** Task brief **
From the records below, copy each line in which the string "agent" occurs.

** Dataset entries **

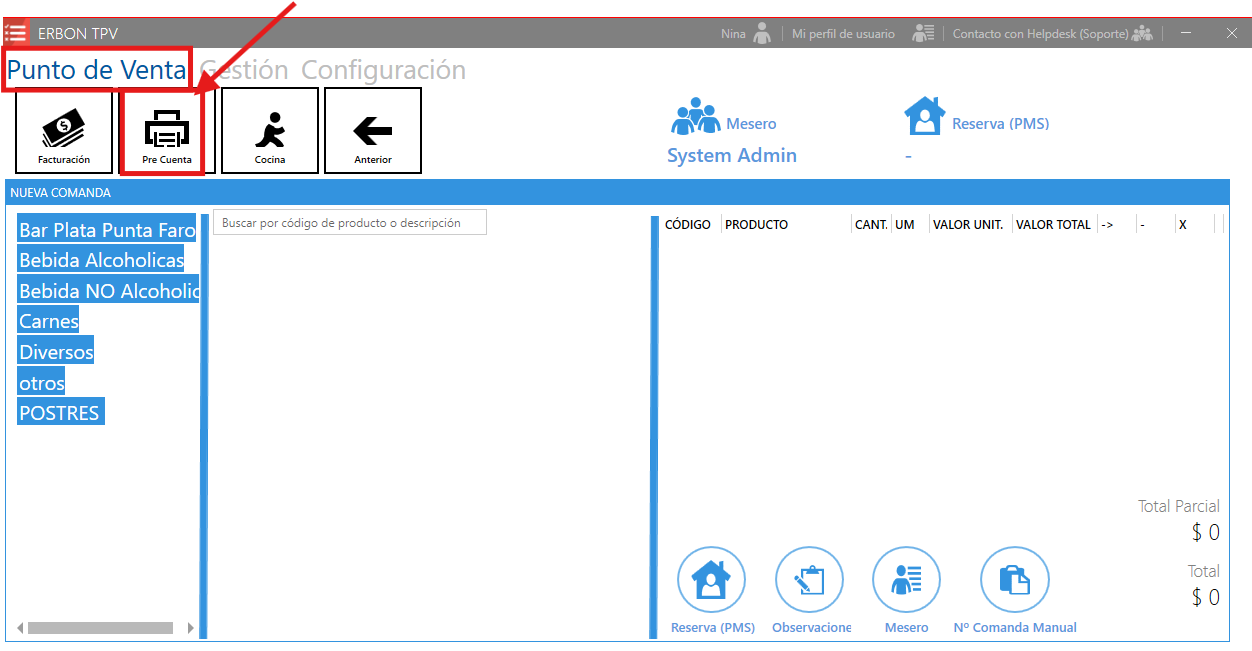The width and height of the screenshot is (1252, 651).
Task: Switch to the Gestión tab
Action: pos(244,70)
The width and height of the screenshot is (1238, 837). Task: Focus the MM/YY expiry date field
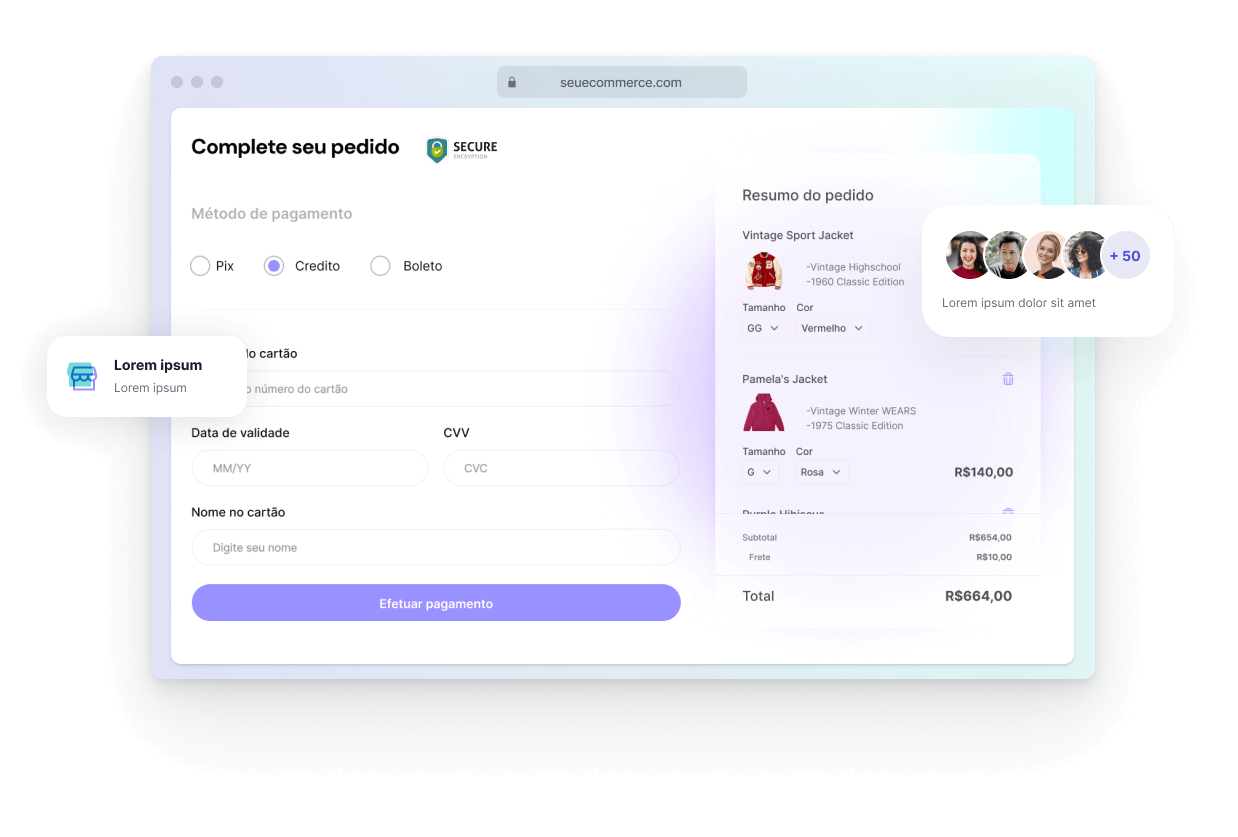[x=310, y=468]
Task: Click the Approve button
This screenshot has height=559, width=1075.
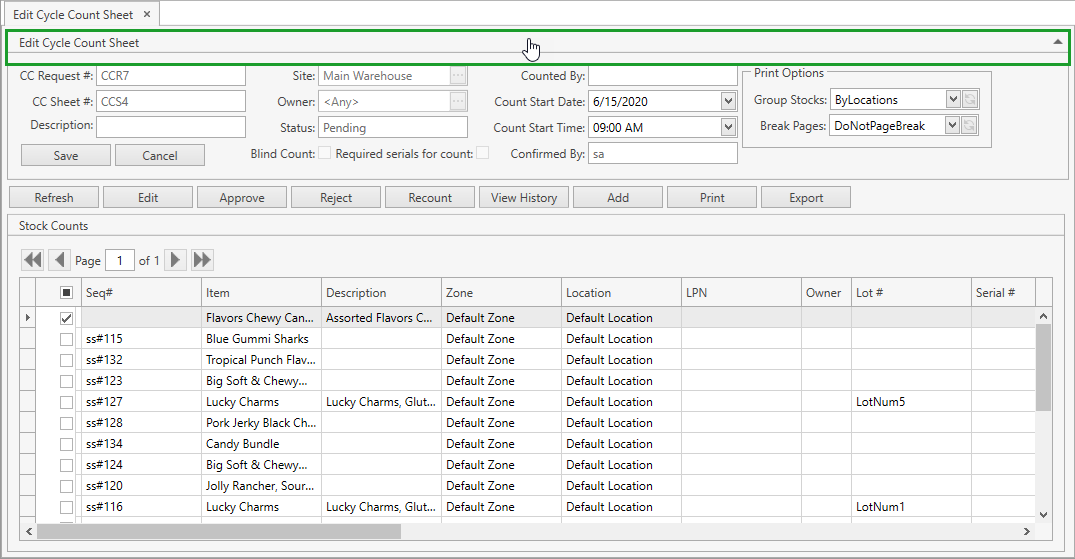Action: click(242, 198)
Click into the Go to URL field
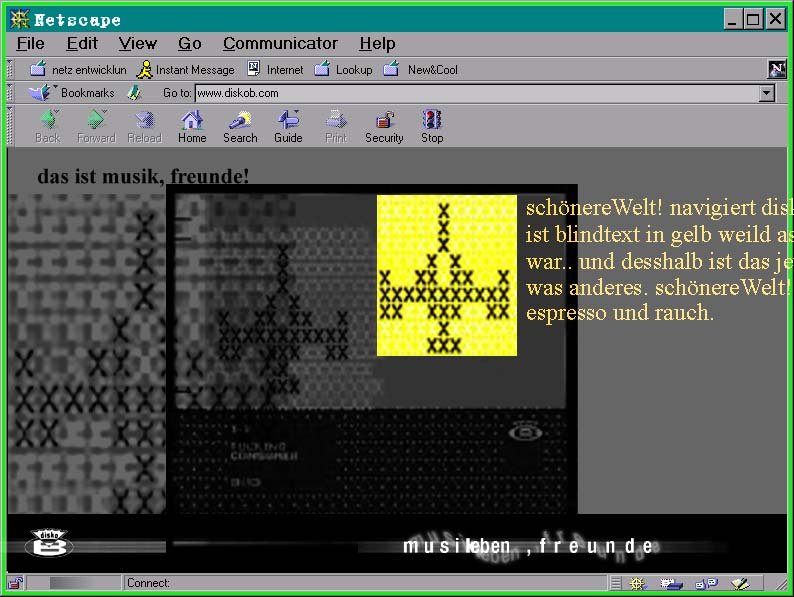The height and width of the screenshot is (597, 794). 475,93
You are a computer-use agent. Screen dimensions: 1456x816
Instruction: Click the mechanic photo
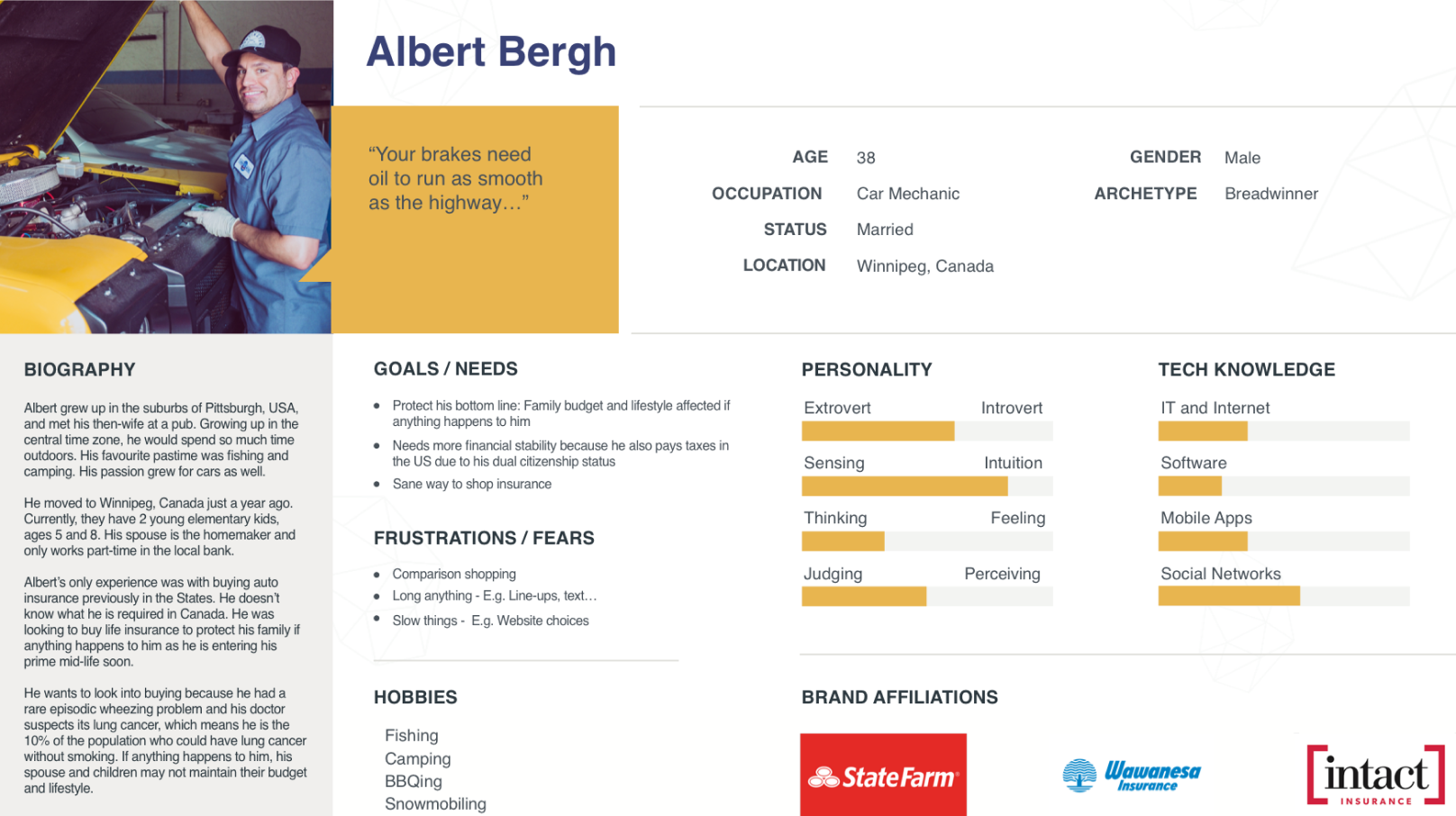(x=166, y=167)
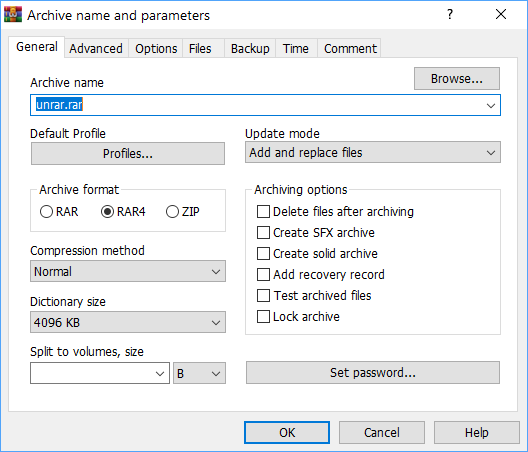The image size is (528, 452).
Task: Open the Backup tab
Action: point(250,49)
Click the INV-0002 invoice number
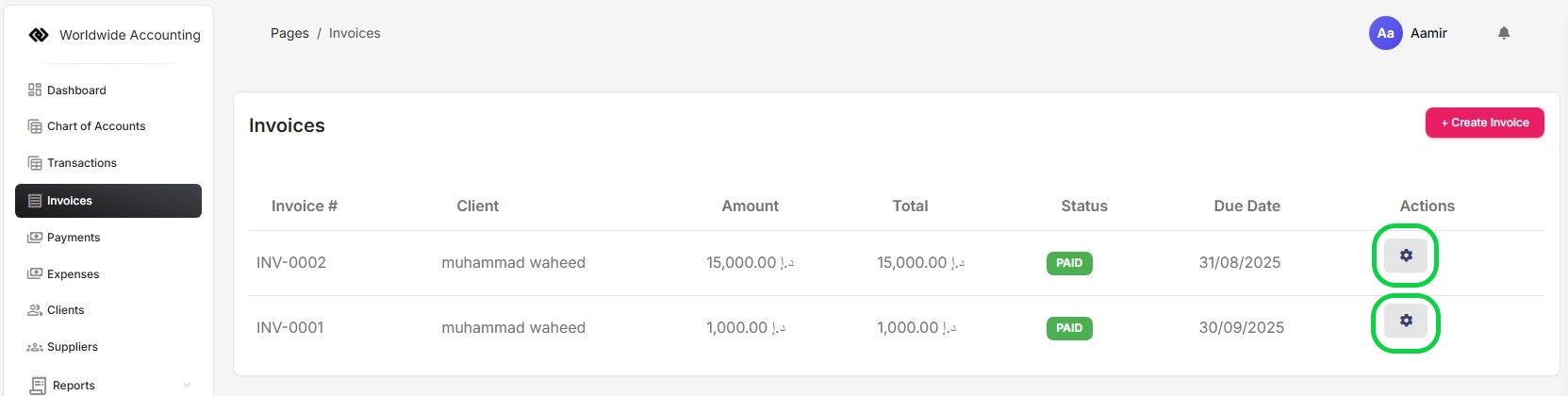 point(291,263)
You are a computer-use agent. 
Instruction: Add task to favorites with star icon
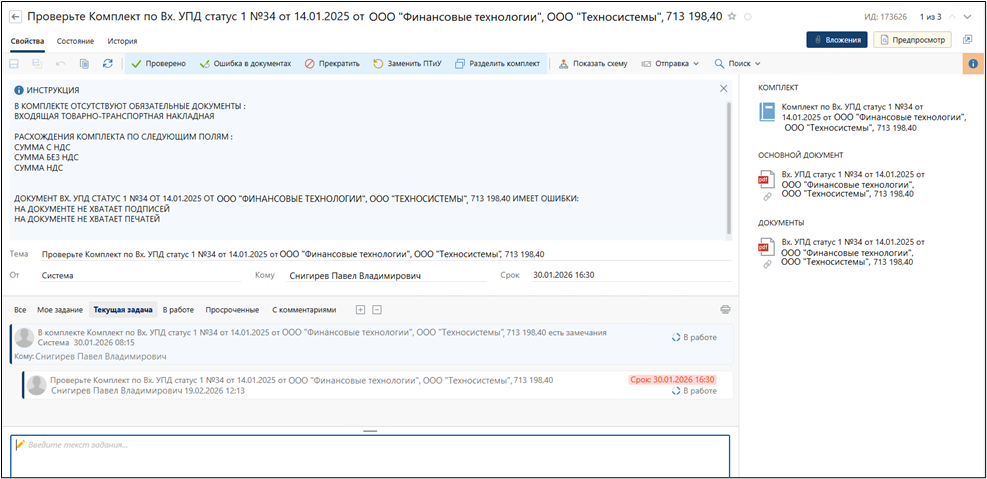click(x=732, y=17)
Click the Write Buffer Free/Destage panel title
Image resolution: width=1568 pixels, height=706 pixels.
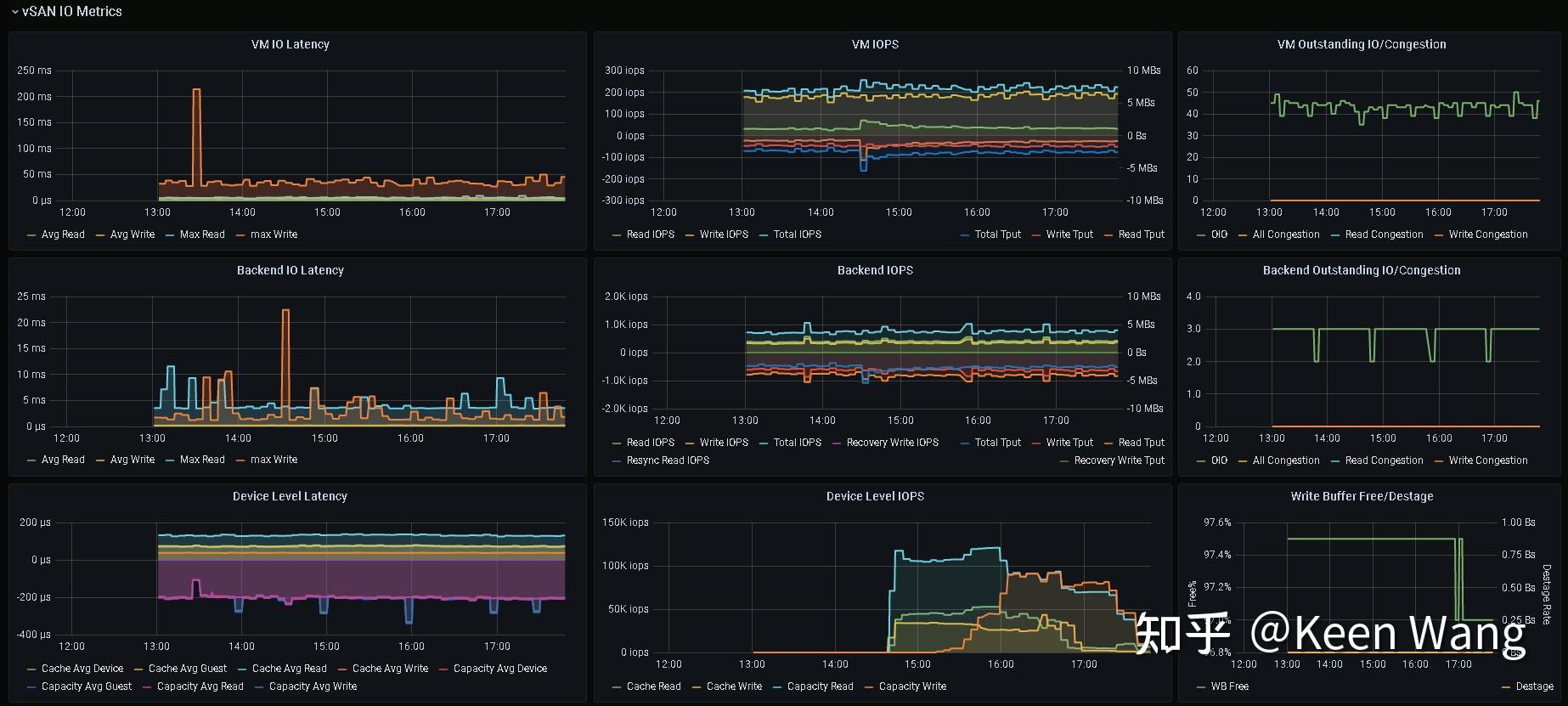point(1362,496)
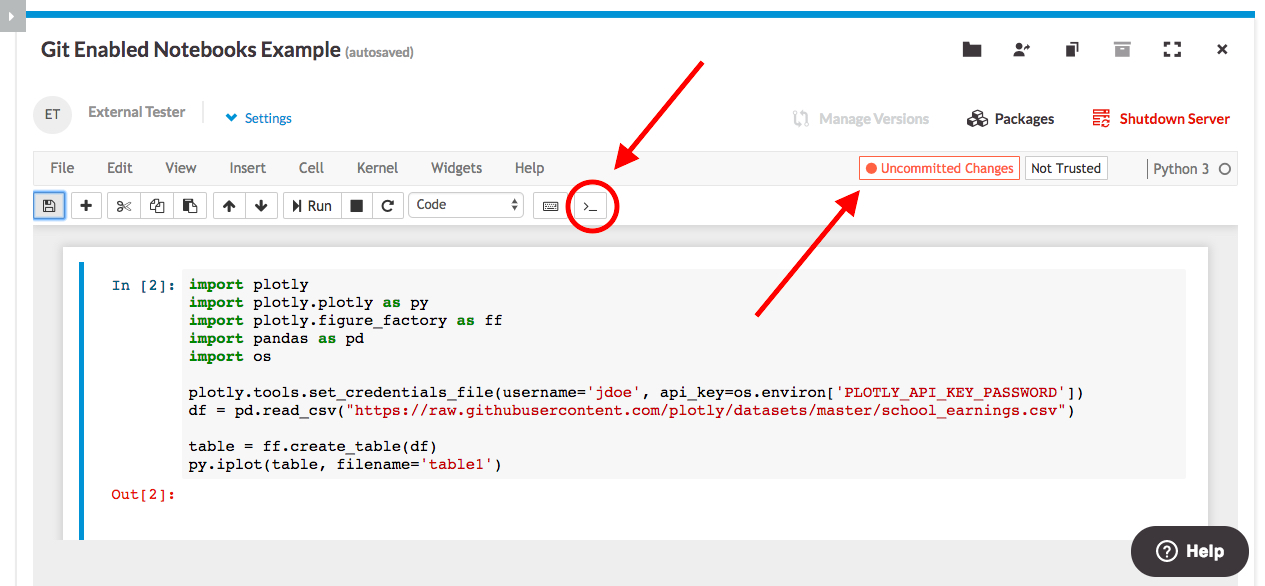Open the terminal icon in toolbar
The width and height of the screenshot is (1265, 586).
point(591,207)
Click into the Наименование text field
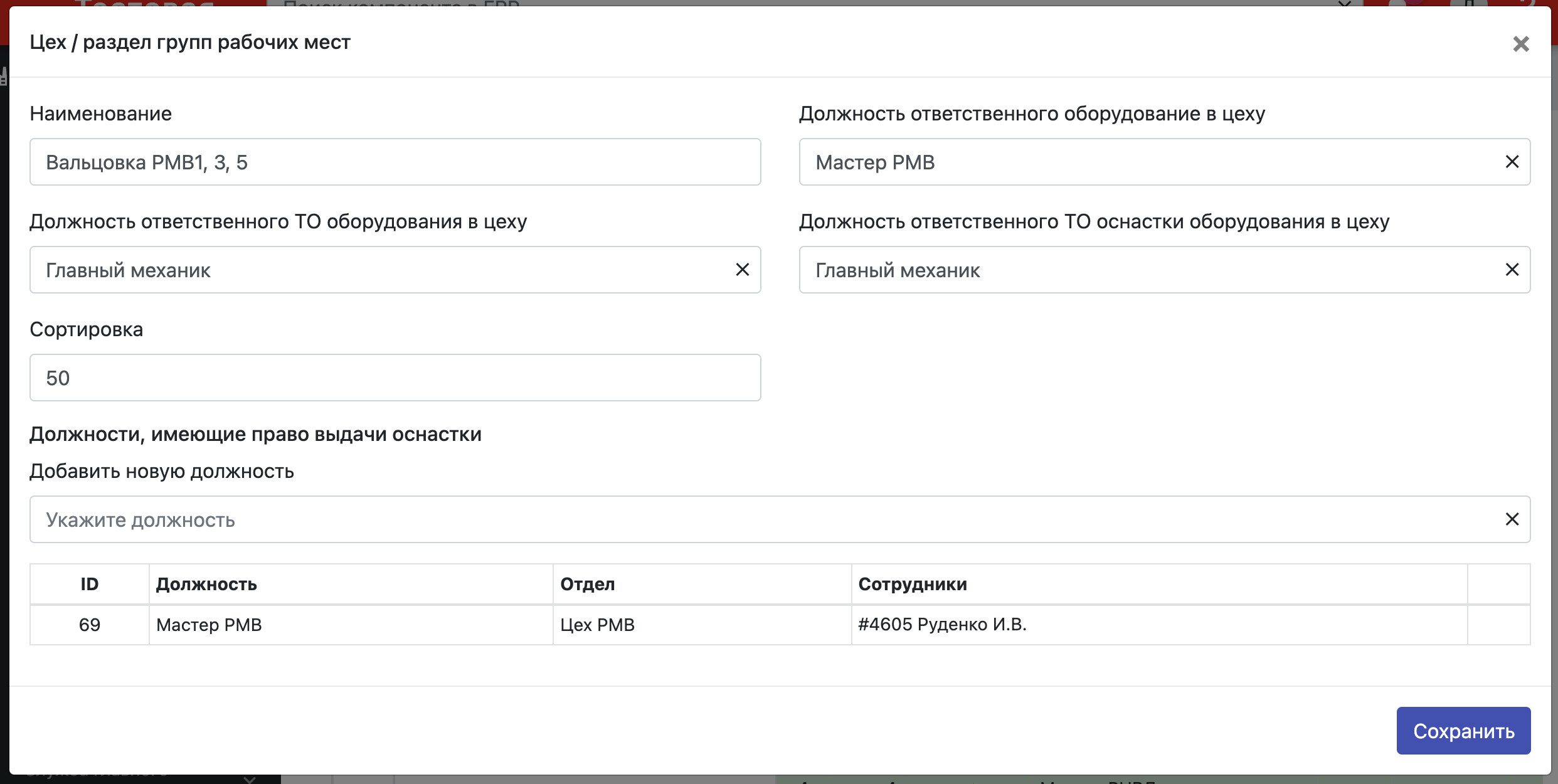The height and width of the screenshot is (784, 1558). tap(395, 162)
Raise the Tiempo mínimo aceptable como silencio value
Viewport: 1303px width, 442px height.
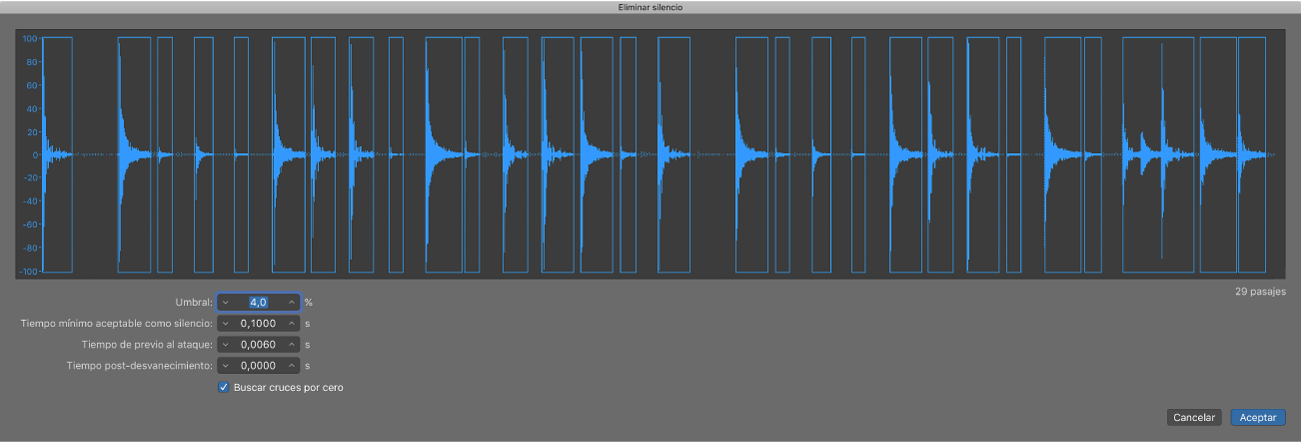point(292,324)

** Reply **
You are a computer-use agent. Screen dimensions: 1456x816
You are a computer-use agent. 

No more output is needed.